_WORK ITEM_
Find every line below with "Click" in it and give only how many there are.

Stored records

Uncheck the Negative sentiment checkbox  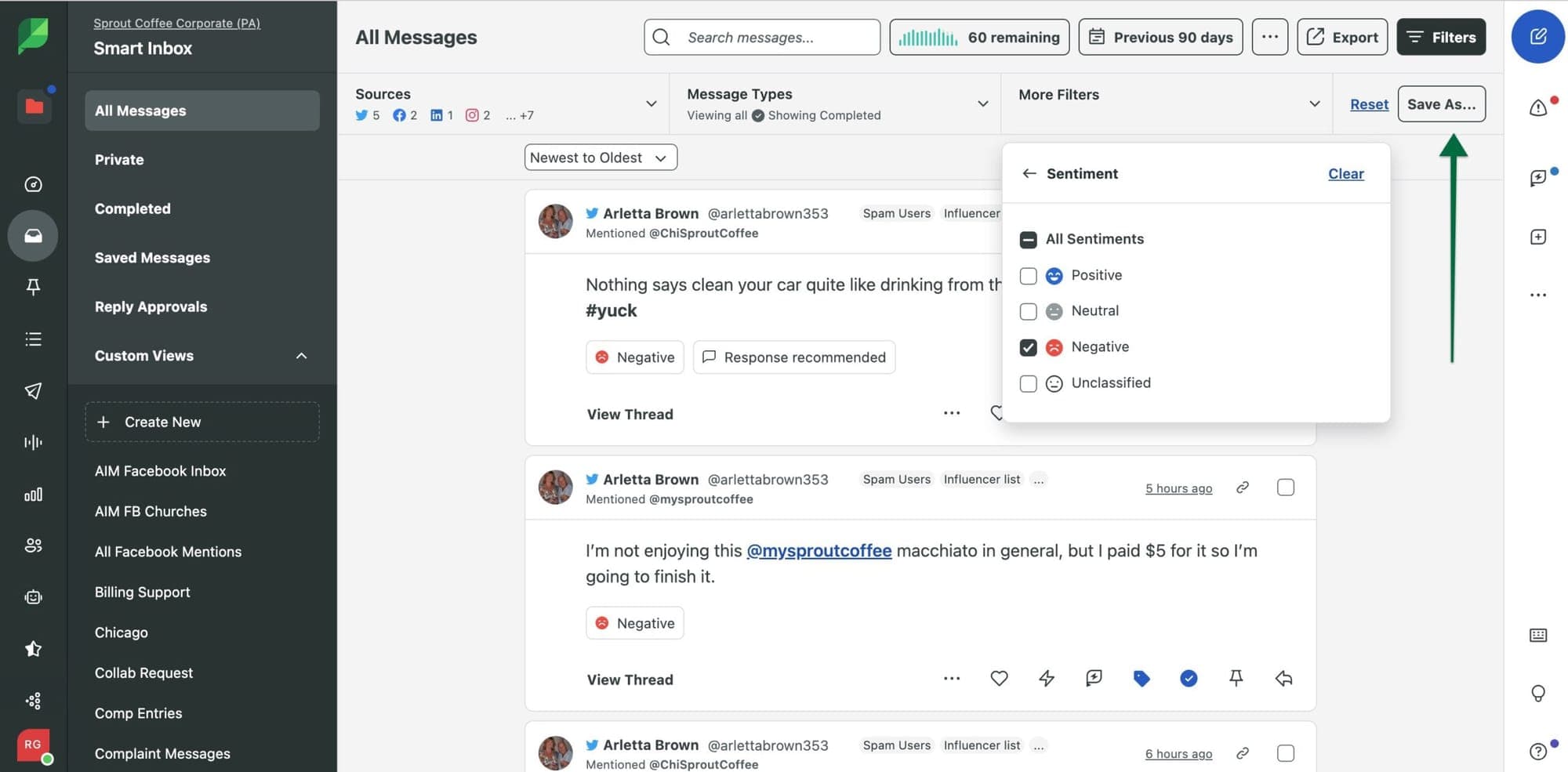(x=1028, y=347)
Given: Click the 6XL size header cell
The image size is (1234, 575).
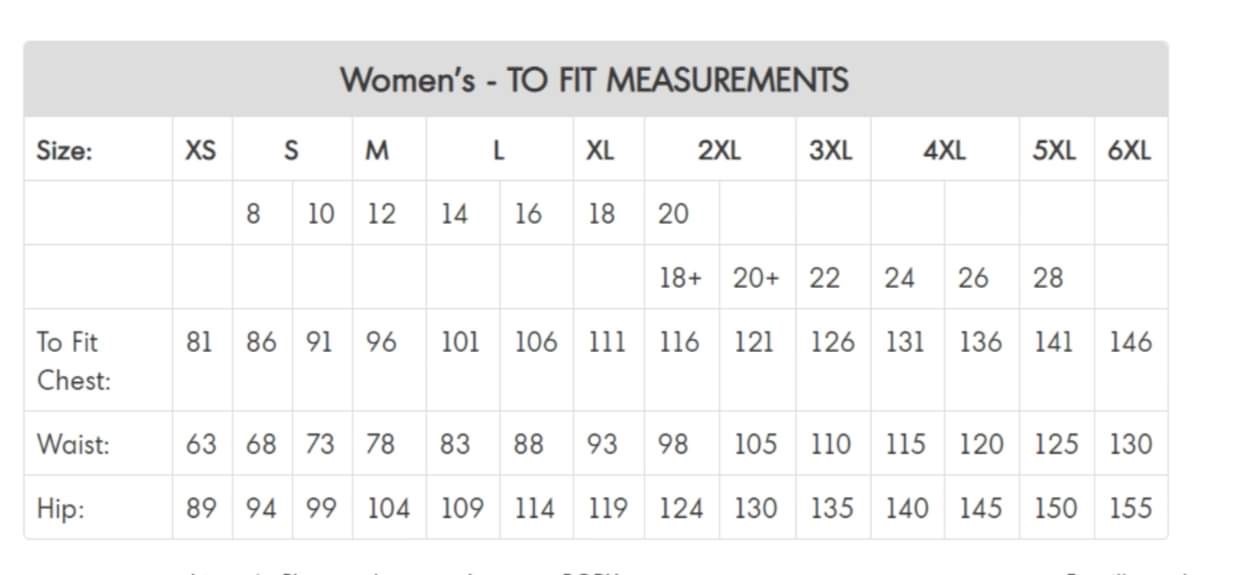Looking at the screenshot, I should [1129, 151].
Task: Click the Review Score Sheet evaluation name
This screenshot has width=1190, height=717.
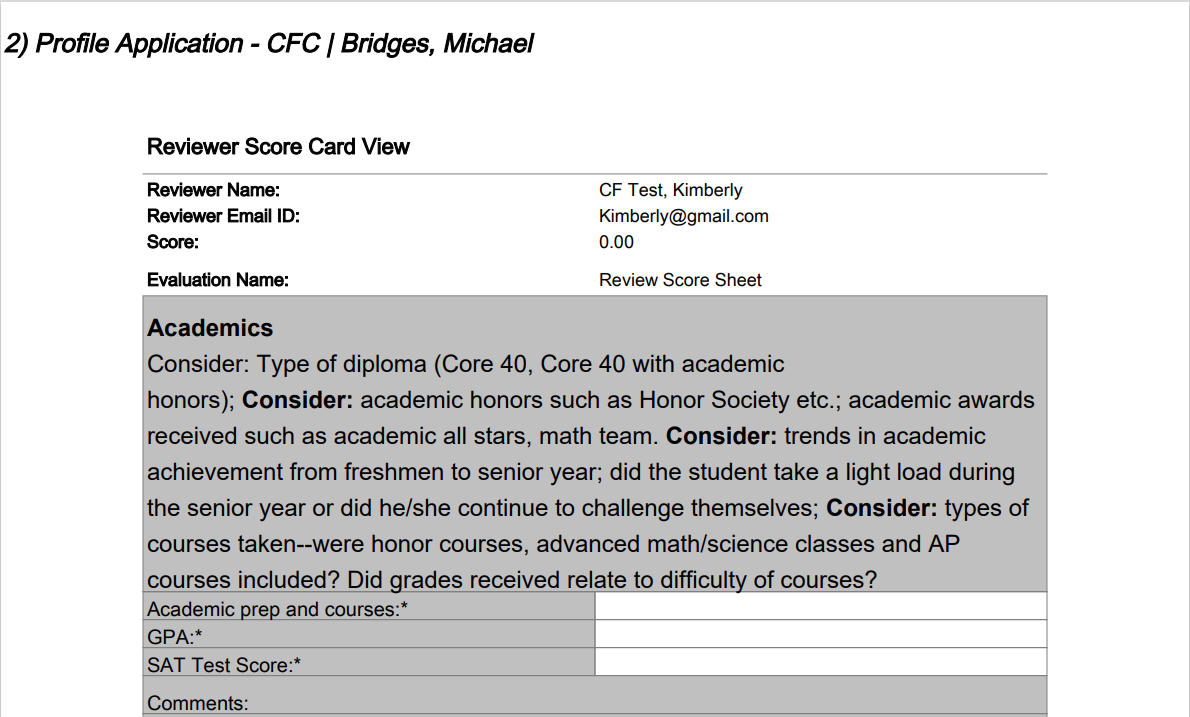Action: 679,280
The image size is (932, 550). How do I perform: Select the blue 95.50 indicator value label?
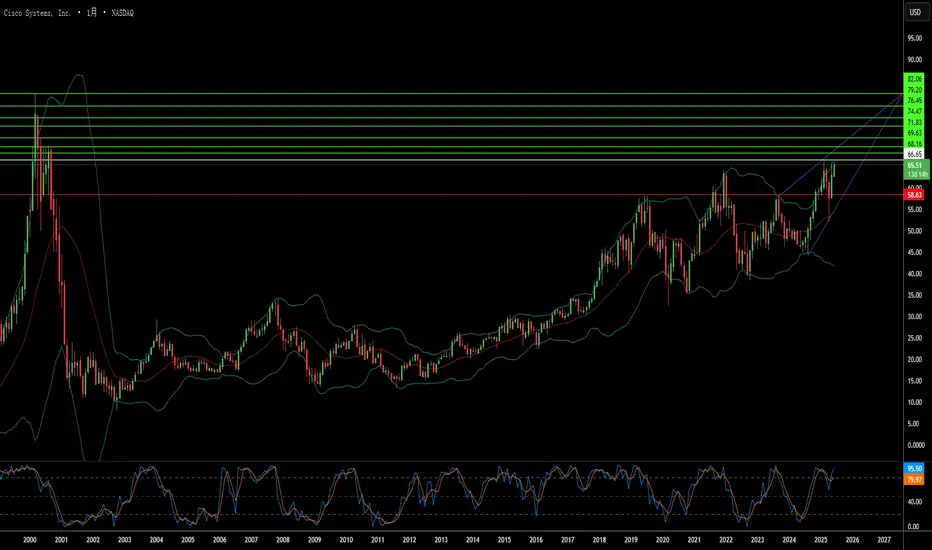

_TASK OUTPUT_
2